## Selected text
Disabling interrupt remapping seems to cause 50% drop in ethernet speed (v3.10)

From: Linda Walsh
Date: Sun Jul 07 2013 - 17:58:42 EST


There seems to be a new check :


Comments

Neil Horman <mailto:nhorman@xxxxxxxxxxxxx> - April 15, 2013, 4:28 p.m.

A few years back intel published a spec update:
http://www.intel.com/content/dam/doc/specification-update/5520-and-5500-chipset-ioh-specification-update.pdf

For the 5520 and 5500 chipsets which contained an errata (specificially errata
53), which noted that these chipsets can't properly do interrupt remapping, and
as a result the recommend that interrupt remapping be disabled in bios. While
many vendors have a bios update to do exactly that, not all do, and of course
not all users update their bios to a level that corrects the problem. As a
result, occasionally interrupts can arrive at a cpu even after affinity for that
interrupt has be moved, leading to lost or spurrious interrupts (usually
characterized by the message:
kernel: do_IRQ: 7.71 No irq handler for vector (irq -1)

## Stated exercise A
List every person and company named in the post on interrupt remapping.
## Stated exercise B
According to the post on interrupt remapping, which errata in the specification update states that the 5520 and 5500 chipsets cannot properly do interrupt remapping?
The records are not required for the tasks that accompany this text.

## Provided records

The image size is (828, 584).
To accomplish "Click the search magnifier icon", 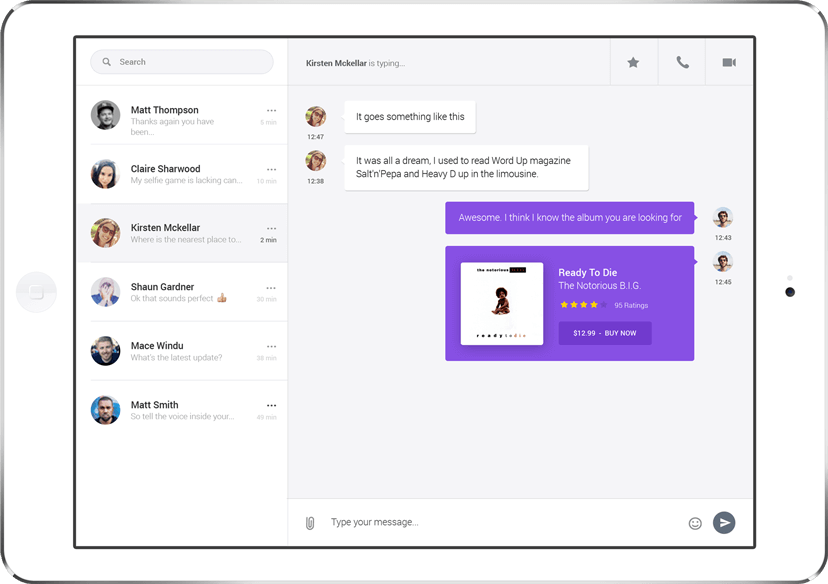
--
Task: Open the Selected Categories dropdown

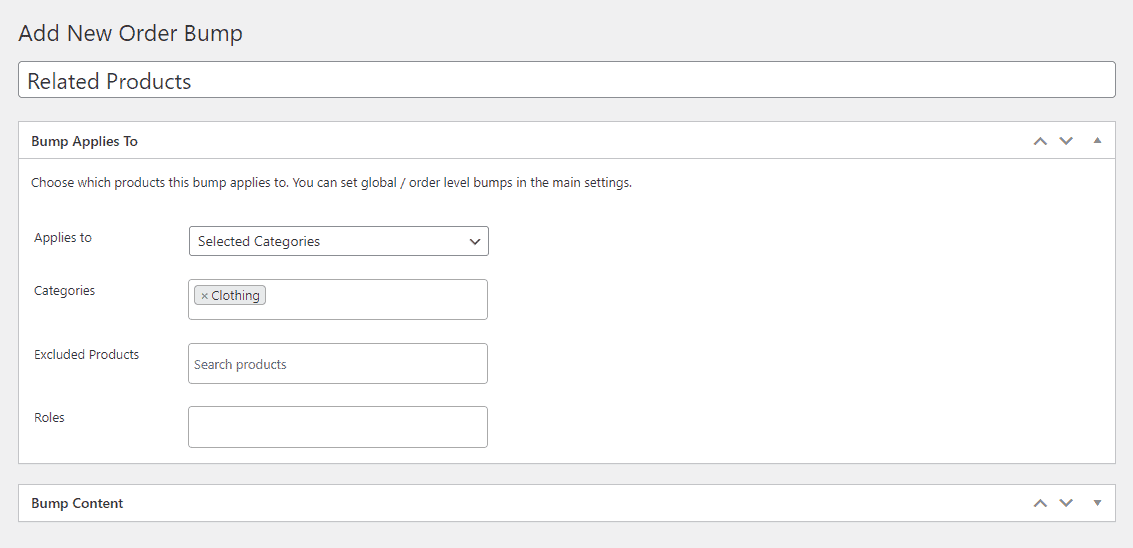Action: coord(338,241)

## Correct result A
Linda Walsh, Neil Horman, intel

## Correct result B
Errata 53.